▶ [Instructions for the task]
All of the entries below should be copied exactly as they appear.
[Supplied data — start]
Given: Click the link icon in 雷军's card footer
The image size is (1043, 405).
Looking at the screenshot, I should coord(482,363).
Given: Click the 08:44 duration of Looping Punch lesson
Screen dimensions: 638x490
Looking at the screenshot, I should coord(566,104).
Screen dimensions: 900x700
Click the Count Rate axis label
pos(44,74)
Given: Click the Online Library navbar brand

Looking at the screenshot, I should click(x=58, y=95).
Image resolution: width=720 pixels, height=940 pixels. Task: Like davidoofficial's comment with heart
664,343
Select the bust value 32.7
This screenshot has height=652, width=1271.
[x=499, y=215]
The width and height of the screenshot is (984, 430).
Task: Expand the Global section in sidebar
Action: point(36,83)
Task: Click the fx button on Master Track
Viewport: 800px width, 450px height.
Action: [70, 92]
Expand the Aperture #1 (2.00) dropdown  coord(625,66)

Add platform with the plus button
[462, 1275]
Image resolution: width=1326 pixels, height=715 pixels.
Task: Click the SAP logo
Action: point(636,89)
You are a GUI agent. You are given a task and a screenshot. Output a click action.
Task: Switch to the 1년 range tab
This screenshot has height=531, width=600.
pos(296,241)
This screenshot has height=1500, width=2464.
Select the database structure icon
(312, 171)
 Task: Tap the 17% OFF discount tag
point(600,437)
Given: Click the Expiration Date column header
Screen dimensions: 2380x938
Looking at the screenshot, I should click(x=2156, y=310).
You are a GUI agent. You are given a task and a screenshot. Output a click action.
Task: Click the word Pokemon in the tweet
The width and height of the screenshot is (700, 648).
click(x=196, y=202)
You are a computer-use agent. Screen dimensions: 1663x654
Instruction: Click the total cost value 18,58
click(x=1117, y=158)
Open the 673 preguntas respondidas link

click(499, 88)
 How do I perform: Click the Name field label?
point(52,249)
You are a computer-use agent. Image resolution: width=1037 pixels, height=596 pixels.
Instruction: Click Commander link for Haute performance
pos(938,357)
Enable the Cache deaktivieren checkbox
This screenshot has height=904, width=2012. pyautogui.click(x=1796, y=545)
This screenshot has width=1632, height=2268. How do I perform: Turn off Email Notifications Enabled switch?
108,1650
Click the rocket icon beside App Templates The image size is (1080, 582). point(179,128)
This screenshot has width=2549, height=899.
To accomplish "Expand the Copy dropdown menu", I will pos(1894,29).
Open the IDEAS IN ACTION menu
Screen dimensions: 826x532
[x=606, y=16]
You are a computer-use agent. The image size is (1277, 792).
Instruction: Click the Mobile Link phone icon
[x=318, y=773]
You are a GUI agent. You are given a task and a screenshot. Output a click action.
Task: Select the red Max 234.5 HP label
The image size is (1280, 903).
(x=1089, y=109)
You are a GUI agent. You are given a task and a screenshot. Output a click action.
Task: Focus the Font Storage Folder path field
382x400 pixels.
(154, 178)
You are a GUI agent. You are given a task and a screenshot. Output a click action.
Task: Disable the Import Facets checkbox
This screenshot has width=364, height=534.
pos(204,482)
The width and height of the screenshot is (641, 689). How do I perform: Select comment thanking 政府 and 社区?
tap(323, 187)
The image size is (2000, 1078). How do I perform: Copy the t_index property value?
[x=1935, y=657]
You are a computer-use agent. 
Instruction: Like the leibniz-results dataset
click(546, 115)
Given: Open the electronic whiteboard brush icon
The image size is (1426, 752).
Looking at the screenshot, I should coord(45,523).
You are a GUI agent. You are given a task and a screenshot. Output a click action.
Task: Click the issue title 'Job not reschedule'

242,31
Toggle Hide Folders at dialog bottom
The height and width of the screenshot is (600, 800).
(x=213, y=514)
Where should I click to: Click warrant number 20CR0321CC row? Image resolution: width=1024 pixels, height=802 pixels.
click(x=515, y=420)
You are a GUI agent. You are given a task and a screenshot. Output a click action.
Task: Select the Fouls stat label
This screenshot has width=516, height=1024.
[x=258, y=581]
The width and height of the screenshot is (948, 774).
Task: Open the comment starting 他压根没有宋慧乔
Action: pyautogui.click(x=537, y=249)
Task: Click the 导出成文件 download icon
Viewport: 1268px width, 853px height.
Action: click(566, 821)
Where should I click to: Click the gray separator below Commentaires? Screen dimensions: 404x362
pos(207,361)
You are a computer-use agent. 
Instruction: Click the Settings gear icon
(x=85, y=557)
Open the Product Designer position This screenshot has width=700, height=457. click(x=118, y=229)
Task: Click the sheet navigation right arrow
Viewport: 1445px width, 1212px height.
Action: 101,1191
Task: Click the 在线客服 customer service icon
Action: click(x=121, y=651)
[Supplied data — finish]
▶ [Answer to the exercise]
Given: Click the link icon in 雷军's card footer
The image size is (1043, 405).
Looking at the screenshot, I should coord(482,363).
Given: Click the 08:44 duration of Looping Punch lesson
Screen dimensions: 638x490
Looking at the screenshot, I should coord(566,104).
Screen dimensions: 900x700
Click the Count Rate axis label
pos(44,74)
Given: Click the Online Library navbar brand

Looking at the screenshot, I should click(x=58, y=95).
Image resolution: width=720 pixels, height=940 pixels. Task: Like davidoofficial's comment with heart
664,343
Select the bust value 32.7
This screenshot has height=652, width=1271.
[x=499, y=215]
The width and height of the screenshot is (984, 430).
Task: Expand the Global section in sidebar
Action: point(36,83)
Task: Click the fx button on Master Track
Viewport: 800px width, 450px height.
Action: [70, 92]
Expand the Aperture #1 (2.00) dropdown  coord(625,66)

Add platform with the plus button
[462, 1275]
Image resolution: width=1326 pixels, height=715 pixels.
Task: Click the SAP logo
Action: point(636,89)
You are a GUI agent. You are given a task and a screenshot. Output a click action.
Task: Switch to the 1년 range tab
This screenshot has height=531, width=600.
pos(296,241)
This screenshot has height=1500, width=2464.
Select the database structure icon
(312, 171)
 Task: Tap the 17% OFF discount tag
point(600,437)
Given: Click the Expiration Date column header
Screen dimensions: 2380x938
Looking at the screenshot, I should click(x=2156, y=310).
You are a GUI agent. You are given a task and a screenshot. Output a click action.
Task: Click the word Pokemon in the tweet
The width and height of the screenshot is (700, 648).
click(x=196, y=202)
You are a computer-use agent. Screen dimensions: 1663x654
Instruction: Click the total cost value 18,58
click(x=1117, y=158)
Open the 673 preguntas respondidas link

click(499, 88)
 How do I perform: Click the Name field label?
point(52,249)
You are a computer-use agent. Image resolution: width=1037 pixels, height=596 pixels.
Instruction: Click Commander link for Haute performance
pos(938,357)
Enable the Cache deaktivieren checkbox
This screenshot has height=904, width=2012. pyautogui.click(x=1796, y=545)
This screenshot has width=1632, height=2268. How do I perform: Turn off Email Notifications Enabled switch?
108,1650
Click the rocket icon beside App Templates The image size is (1080, 582). point(179,128)
This screenshot has width=2549, height=899.
To accomplish "Expand the Copy dropdown menu", I will pos(1894,29).
Open the IDEAS IN ACTION menu
Screen dimensions: 826x532
[x=606, y=16]
You are a computer-use agent. The image size is (1277, 792).
Instruction: Click the Mobile Link phone icon
[x=318, y=773]
You are a GUI agent. You are given a task and a screenshot. Output a click action.
Task: Select the red Max 234.5 HP label
The image size is (1280, 903).
(x=1089, y=109)
You are a GUI agent. You are given a task and a screenshot. Output a click action.
Task: Focus the Font Storage Folder path field
382x400 pixels.
(154, 178)
You are a GUI agent. You are given a task and a screenshot. Output a click action.
Task: Disable the Import Facets checkbox
This screenshot has width=364, height=534.
pos(204,482)
The width and height of the screenshot is (641, 689). How do I perform: Select comment thanking 政府 and 社区?
tap(323, 187)
The image size is (2000, 1078). How do I perform: Copy the t_index property value?
[x=1935, y=657]
You are a computer-use agent. 
Instruction: Like the leibniz-results dataset
click(546, 115)
Given: Open the electronic whiteboard brush icon
The image size is (1426, 752).
Looking at the screenshot, I should coord(45,523).
You are a GUI agent. You are given a task and a screenshot. Output a click action.
Task: Click the issue title 'Job not reschedule'

242,31
Toggle Hide Folders at dialog bottom
The height and width of the screenshot is (600, 800).
(x=213, y=514)
Where should I click to: Click warrant number 20CR0321CC row? Image resolution: width=1024 pixels, height=802 pixels.
click(x=515, y=420)
You are a GUI agent. You are given a task and a screenshot. Output a click action.
Task: Select the Fouls stat label
This screenshot has width=516, height=1024.
[x=258, y=581]
The width and height of the screenshot is (948, 774).
Task: Open the comment starting 他压根没有宋慧乔
Action: pyautogui.click(x=537, y=249)
Task: Click the 导出成文件 download icon
Viewport: 1268px width, 853px height.
Action: click(566, 821)
Where should I click to: Click the gray separator below Commentaires? Screen dimensions: 404x362
pos(207,361)
You are a computer-use agent. 
Instruction: Click the Settings gear icon
(x=85, y=557)
Open the Product Designer position This screenshot has width=700, height=457. click(x=118, y=229)
Task: Click the sheet navigation right arrow
Viewport: 1445px width, 1212px height.
Action: 101,1191
Task: Click the 在线客服 customer service icon
Action: click(x=121, y=651)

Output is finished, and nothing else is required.